Anderson me esperaba en una casa de madera pintada de azul deslavado, en un barrio donde los mangos crecían sobre los techos de zinc como si el árbol y la lámina hubieran hecho un pacto antiguo. Tenía en la mano una taza de café negro y una hoja llena de versos a medias. No era hombre de saludos ceremoniales. Señaló una silla de mimbre y dijo, sin preámbulo con su voz caribeña: «Fijáte que esta canción no me quiere salir.»
Nos sentamos a trabajar en ella, o más bien a escucharlo a él, porque Guillermo no componía en silencio sino en voz alta, probando cada verso como quien muerde una fruta para saber si ya maduró. Cantaba un fragmento, lo dejaba caer, meneaba la cabeza, probaba otro. En algún momento de la tarde sacó la guitarra y tocó algo que todavía no tenía nombre, una melodía lenta con reminiscencias de punta que se enredaba con algo parecido al blues. Le pregunté en qué categoría metía eso. Se quedó pensando más tiempo del que esperaba. «En la de Honduras», respondió, y no agregó nada más.
Esa noche fuimos al malecón. La Ceiba de noche durante la feria es un organismo vivo que respira por miles de bocas a la vez. Guillermo caminaba sin que nadie lo reconociera al principio, con esa capacidad que tenía para disolverse en la muchedumbre cuando le convenía, aunque su estatura y aquellas manos enormes lo delataban tarde o temprano. En algún punto entre un puesto de baleadas y una marimba que tocaba sin que nadie la escuchara, una mujer mayor lo tomó del brazo. Le habló en garífuna durante un minuto largo. Él respondió en el mismo idioma, con una fluidez tranquila, como quien conversa en su propio patio. Cuando la mujer se alejó, yo no dije nada. Él tampoco. Pero algo había cambiado en su cara, un peso bueno, de los que no agobian, sino que anclan.
La segunda anécdota que guardo de esos días ceibeños ocurrió en el camerino de un teatro de paredes descascaradas donde iba a dar un concierto para estudiantes universitarios. El espacio era tan angosto que la guitarra y las personas apenas cabían. Había un muchacho, estudiante de primer año, que se había colado con el pretexto de ayudar con el equipo de sonido. Cuando Guillermo lo descubrió afinando su guitarra con demasiada confianza, en lugar de sacarlo le preguntó cuánto sabía de música. El muchacho, colorado hasta las orejas, dijo que nada. Anderson le puso la guitarra en las manos y le mostró tres acordes. Después le dijo: «Ya no es nada. Ya es algo.»
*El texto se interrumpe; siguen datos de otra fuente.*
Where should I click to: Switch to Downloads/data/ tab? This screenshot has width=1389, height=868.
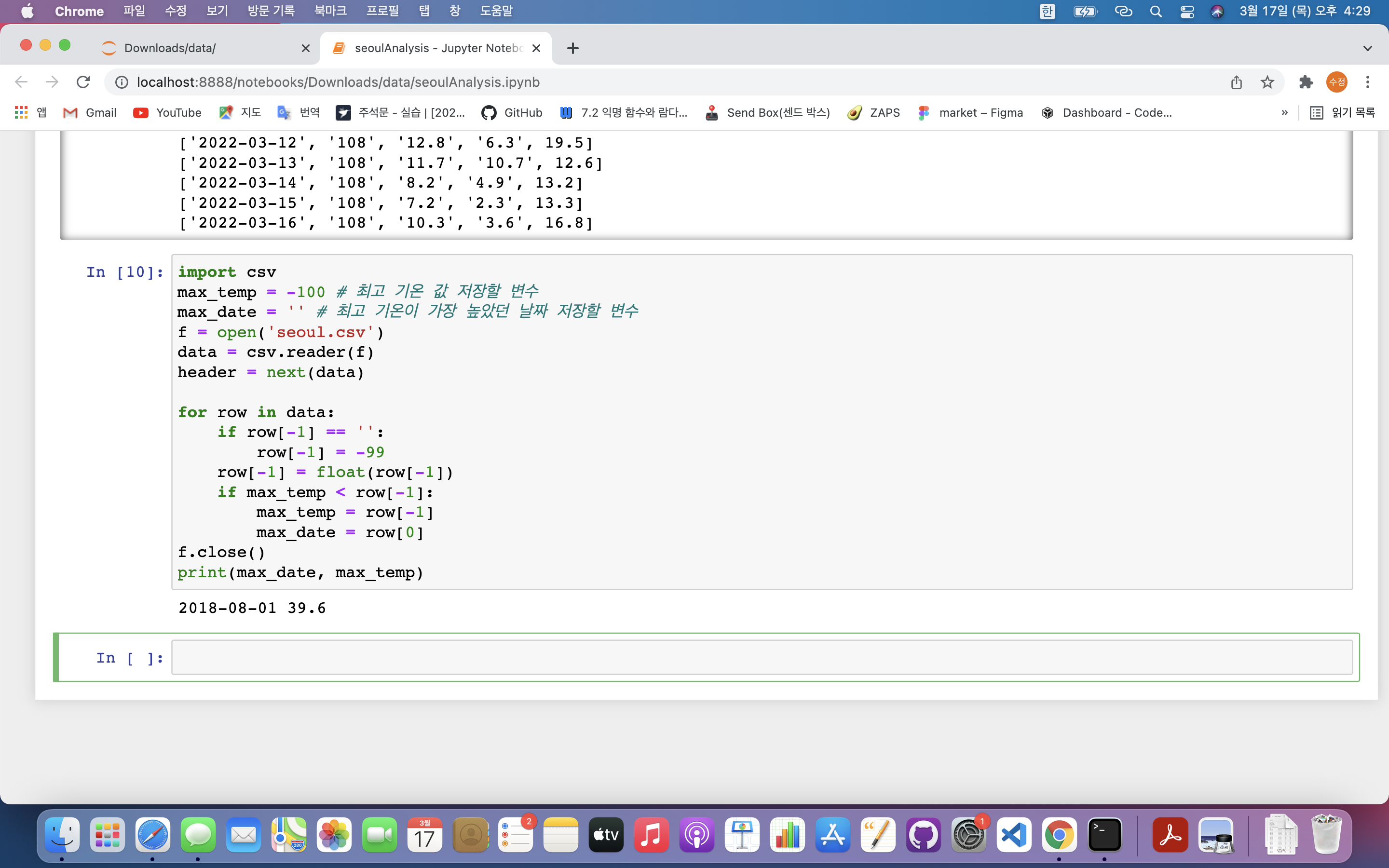click(195, 48)
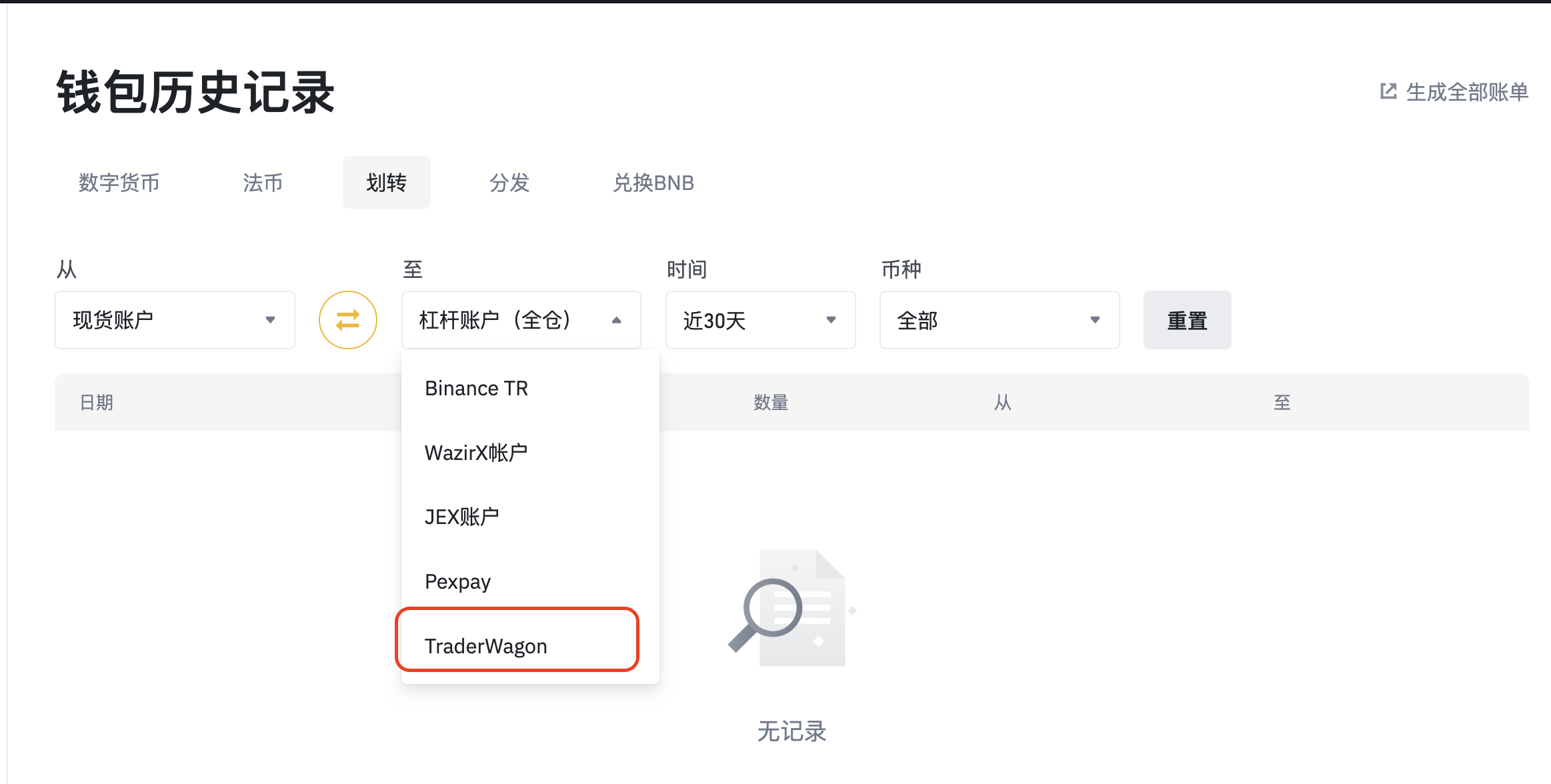The width and height of the screenshot is (1551, 784).
Task: Click the export icon beside 生成全部账单
Action: tap(1388, 91)
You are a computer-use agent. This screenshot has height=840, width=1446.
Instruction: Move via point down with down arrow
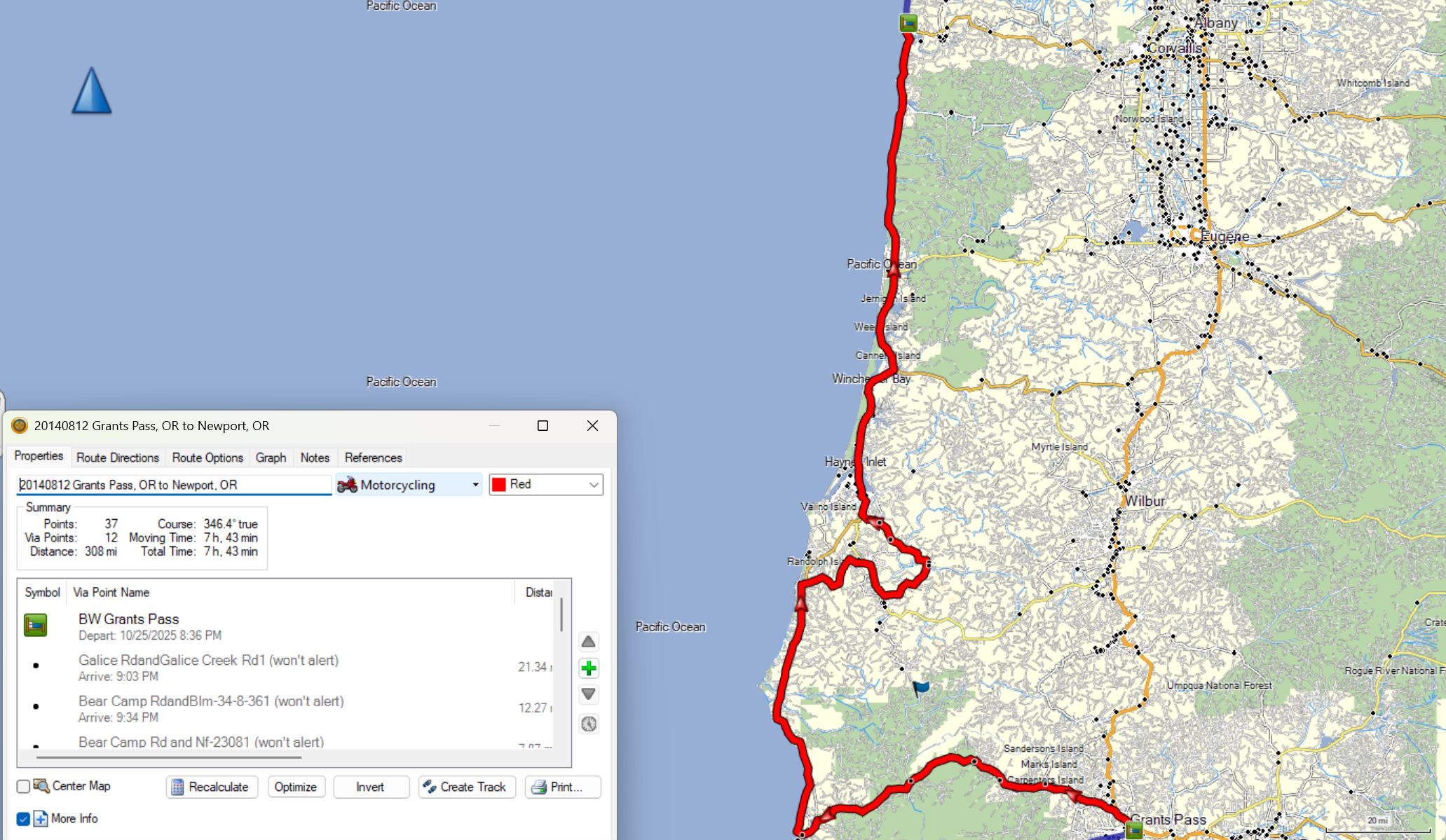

Esa frase me persiguió durante años, no porque fuera filosófica sino porque era exacta. Guillermo Anderson tenía esa capacidad de los grandes maestros, la de reducir lo complejo a lo verdadero sin que se notara el esfuerzo.
Lo último que recuerdo de ese viaje fue el concierto mismo. Cantó El Santo Negro, cantó Así te quiero, cantó cosas que el público tarareaba desde antes de que empezaran. Pero lo que me quedó grabado fue un momento entre canción y canción, cuando alguien desde la oscuridad del teatro le gritó que cantara algo nuevo. Guillermo sonrió, tomó agua, y dijo con esa voz nasal que parecía venir de algún lugar más profundo que la garganta: «Todo lo que canto es nuevo. Depende de quién lo escuche.»
El teatro se detuvo un instante antes de aplaudir.
Sigo pensando en ese instante. En la hoja con versos a medias que dejó sobre la mesa de mimbre. En la mujer garífuna que lo reconoció sin necesitar su nombre. En el muchacho con tres acordes recién aprendidos, que salió de ese camerino siendo ya algo.
Hay artistas que llenan estadios y hay artistas que llenan el tiempo. Guillermo Anderson fue de los segundos, y eso, a la larga, dura mucho más.